L'église Sainte Marie-Madeleine - Office de tourisme Pays des Écrins
Petit patrimoineL’église Sainte Marie-Madeleine
L’église Sainte Marie-Madeleine a été construite au XVIIème siècle. Il s’agirait d’un ancien temple protestant qui n’aurait pas été détruit en 1684 alors que Louis XIV menait une politique anti-protestante. Le temple aurait alors subi des transformations pour être réaménagé en église.

La maison de Felix Neff - Manuel Meester - Parc national des Écrins
HistoireFélix Neff
Félix Neff est un pasteur protestant suisse.
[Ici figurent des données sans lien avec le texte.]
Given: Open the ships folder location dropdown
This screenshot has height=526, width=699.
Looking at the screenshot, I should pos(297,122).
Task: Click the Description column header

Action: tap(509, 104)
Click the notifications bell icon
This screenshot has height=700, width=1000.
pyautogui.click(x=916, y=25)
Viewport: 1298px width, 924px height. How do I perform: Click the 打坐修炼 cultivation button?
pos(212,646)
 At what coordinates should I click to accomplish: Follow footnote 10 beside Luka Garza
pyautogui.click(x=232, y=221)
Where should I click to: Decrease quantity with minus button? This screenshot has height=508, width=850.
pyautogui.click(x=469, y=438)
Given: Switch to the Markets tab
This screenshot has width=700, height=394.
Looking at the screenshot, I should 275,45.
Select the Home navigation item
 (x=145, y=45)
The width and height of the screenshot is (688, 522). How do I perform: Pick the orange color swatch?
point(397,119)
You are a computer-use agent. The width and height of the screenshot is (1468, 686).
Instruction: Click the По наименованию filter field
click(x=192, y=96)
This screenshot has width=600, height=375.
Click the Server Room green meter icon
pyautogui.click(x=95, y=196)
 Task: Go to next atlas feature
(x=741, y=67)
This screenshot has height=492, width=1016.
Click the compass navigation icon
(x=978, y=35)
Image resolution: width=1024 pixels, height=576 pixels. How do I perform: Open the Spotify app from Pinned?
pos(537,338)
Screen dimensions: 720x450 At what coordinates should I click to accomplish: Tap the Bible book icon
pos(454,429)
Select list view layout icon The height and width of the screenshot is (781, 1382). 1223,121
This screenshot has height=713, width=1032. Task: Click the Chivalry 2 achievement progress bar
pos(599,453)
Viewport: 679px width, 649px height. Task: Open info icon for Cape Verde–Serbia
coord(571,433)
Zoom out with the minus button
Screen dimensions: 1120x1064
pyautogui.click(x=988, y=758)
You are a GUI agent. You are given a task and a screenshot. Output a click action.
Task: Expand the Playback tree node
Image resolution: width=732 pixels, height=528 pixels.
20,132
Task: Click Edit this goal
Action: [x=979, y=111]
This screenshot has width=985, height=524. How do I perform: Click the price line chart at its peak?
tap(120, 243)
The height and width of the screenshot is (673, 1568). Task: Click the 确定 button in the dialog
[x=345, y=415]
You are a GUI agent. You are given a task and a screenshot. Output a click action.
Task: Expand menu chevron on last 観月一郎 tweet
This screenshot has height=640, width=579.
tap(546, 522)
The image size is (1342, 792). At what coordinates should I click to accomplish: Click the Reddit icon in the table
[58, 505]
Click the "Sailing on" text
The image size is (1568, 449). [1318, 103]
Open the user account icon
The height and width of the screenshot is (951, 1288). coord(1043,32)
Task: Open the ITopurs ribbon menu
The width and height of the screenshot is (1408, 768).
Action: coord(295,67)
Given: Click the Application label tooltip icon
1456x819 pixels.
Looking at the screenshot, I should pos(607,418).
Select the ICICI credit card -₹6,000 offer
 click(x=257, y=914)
Il est à l'origine du Réveil protestant de la vallée de Freissinières au XVIIème siècle. Il a créé également la première “École normale” d’Instituteurs de France en 1826, à Dormillouse. Il est aussi à l’initiative de nouveaux procédés d’irrigation et de construction des habitats, des aménagements qui améliorent la vie quotidienne des Freissinièrois.

Prunier de Briançon - Bernard Nicollet - Parc national des Écrins
FloreL’huile de marmotte
D’antan, l’huile permettait aux habitants de Freissinières de cuisiner mais aussi de s’éclairer. L’huile de noix ou d’amandes était difficile à produire du fait de l’altitude. Le prunier de Briançon résiste en montagne et les prunes jaunes de cet arbre fruitier contiennent des amandes. Ces amandes étaient pressées dans des moulins pour produire une huile aux vertus médicinales : l’huile de marmotte.

Freissinières depuis le col des Lauzes - Parc national des Écrins - Thibaut Blais
HistoireFreissinières
La commune de Freissinières s’étend depuis la Durance (940 m) jusqu’à la tête de Soulaure (3243 m). Le relief de la commune est de ce fait extrêmement diversifié : plaine, falaises, aiguilles, gouffre, verrou rocheux, versants forestiers abruptes, sommets a plus de 3000m composent les paysages du territoire communal. A l’image de ses paysages, l’histoire de la commune est elle mouvementée : d’une première présence humaine datée du néolithique à aujourd’hui, les mouvements de populations (immigrations, émigrations, invasions ...) ont de tout temps façonné l’histoire de ses hameaux !

Freissinières - Maillet Thierry
HistoireFreissinières
Le nom de la commune vient de freisse nière qui signifiait : frêne noir. Dans les communautés montargnardes, le frêne était un auxiliaire précieux de l'homme. Les feuilles servaient de fourrage pour les chèvres et les lapins, les branches étaient utilisées pour fabriquer des manches d'outils, c'était aussi un excellent bois de chauffage et on l'utilisait pour ses vertus médicinales.